--- Data lines ---

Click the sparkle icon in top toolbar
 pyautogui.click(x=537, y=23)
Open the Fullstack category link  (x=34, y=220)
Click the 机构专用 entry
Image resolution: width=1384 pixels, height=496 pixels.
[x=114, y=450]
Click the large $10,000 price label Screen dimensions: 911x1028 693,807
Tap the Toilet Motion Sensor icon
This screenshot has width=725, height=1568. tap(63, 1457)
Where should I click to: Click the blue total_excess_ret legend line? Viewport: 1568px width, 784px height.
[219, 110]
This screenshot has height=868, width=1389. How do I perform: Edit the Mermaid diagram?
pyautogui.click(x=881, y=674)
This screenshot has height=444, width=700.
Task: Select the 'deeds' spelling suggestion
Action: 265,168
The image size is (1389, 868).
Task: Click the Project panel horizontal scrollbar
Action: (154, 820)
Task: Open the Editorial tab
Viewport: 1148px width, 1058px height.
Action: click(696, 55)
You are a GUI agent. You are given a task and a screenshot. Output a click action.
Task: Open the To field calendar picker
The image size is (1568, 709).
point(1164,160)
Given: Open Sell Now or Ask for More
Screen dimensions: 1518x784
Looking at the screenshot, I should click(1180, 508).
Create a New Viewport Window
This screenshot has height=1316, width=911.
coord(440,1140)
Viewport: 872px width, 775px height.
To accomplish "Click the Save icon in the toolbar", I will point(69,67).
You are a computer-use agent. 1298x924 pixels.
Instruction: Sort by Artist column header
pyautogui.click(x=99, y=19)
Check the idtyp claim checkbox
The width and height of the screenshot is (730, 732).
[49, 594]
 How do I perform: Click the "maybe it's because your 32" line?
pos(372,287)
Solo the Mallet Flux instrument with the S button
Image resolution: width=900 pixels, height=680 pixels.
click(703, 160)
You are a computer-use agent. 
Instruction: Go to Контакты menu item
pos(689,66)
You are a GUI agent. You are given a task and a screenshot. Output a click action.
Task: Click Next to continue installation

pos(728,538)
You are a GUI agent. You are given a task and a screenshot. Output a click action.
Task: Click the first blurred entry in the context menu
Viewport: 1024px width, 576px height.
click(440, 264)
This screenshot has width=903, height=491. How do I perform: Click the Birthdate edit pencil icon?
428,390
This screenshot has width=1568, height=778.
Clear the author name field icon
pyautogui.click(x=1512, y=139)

---

> [Exercise objective]:
Lay out every line of the items above as a Markdown table with the columns Row and Line, numbering the rows in order and leaving out blank lines.

> [Result below]:
| Row | Line |
|---|---|
| 1 | Click the sparkle icon in top toolbar |
| 2 |  pyautogui.click(x=537, y=23) |
| 3 | Open the Fullstack category link  (x=34, y=220) |
| 4 | Click the 机构专用 entry |
| 5 | Image resolution: width=1384 pixels, height=496 pixels. |
| 6 | [x=114, y=450] |
| 7 | Click the large $10,000 price label Screen dimensions: 911x1028 693,807 |
| 8 | Tap the Toilet Motion Sensor icon |
| 9 | This screenshot has width=725, height=1568. tap(63, 1457) |
| 10 | Where should I click to: Click the blue total_excess_ret legend line? Viewport: 1568px width, 784px height. |
| 11 | [219, 110] |
| 12 | This screenshot has height=868, width=1389. How do I perform: Edit the Mermaid diagram? |
| 13 | pyautogui.click(x=881, y=674) |
| 14 | This screenshot has height=444, width=700. |
| 15 | Task: Select the 'deeds' spelling suggestion |
| 16 | Action: 265,168 |
| 17 | The image size is (1389, 868). |
| 18 | Task: Click the Project panel horizontal scrollbar |
| 19 | Action: (154, 820) |
| 20 | Task: Open the Editorial tab |
| 21 | Viewport: 1148px width, 1058px height. |
| 22 | Action: click(696, 55) |
| 23 | You are a GUI agent. You are given a task and a screenshot. Output a click action. |
| 24 | Task: Open the To field calendar picker |
| 25 | The image size is (1568, 709). |
| 26 | point(1164,160) |
| 27 | Given: Open Sell Now or Ask for More |
| 28 | Screen dimensions: 1518x784 |
| 29 | Looking at the screenshot, I should click(1180, 508). |
| 30 | Create a New Viewport Window |
| 31 | This screenshot has height=1316, width=911. |
| 32 | coord(440,1140) |
| 33 | Viewport: 872px width, 775px height. |
| 34 | To accomplish "Click the Save icon in the toolbar", I will point(69,67). |
| 35 | You are a computer-use agent. 1298x924 pixels. |
| 36 | Instruction: Sort by Artist column header |
| 37 | pyautogui.click(x=99, y=19) |
| 38 | Check the idtyp claim checkbox |
| 39 | The width and height of the screenshot is (730, 732). |
| 40 | [49, 594] |
| 41 |  How do I perform: Click the "maybe it's because your 32" line? |
| 42 | pos(372,287) |
| 43 | Solo the Mallet Flux instrument with the S button |
| 44 | Image resolution: width=900 pixels, height=680 pixels. |
| 45 | click(703, 160) |
| 46 | You are a computer-use agent.  |
| 47 | Instruction: Go to Контакты menu item |
| 48 | pos(689,66) |
| 49 | You are a GUI agent. You are given a task and a screenshot. Output a click action. |
| 50 | Task: Click Next to continue installation |
| 51 | pos(728,538) |
| 52 | You are a GUI agent. You are given a task and a screenshot. Output a click action. |
| 53 | Task: Click the first blurred entry in the context menu |
| 54 | Viewport: 1024px width, 576px height. |
| 55 | click(440, 264) |
| 56 | This screenshot has width=903, height=491. How do I perform: Click the Birthdate edit pencil icon? |
| 57 | 428,390 |
| 58 | This screenshot has width=1568, height=778. |
| 59 | Clear the author name field icon |
| 60 | pyautogui.click(x=1512, y=139) |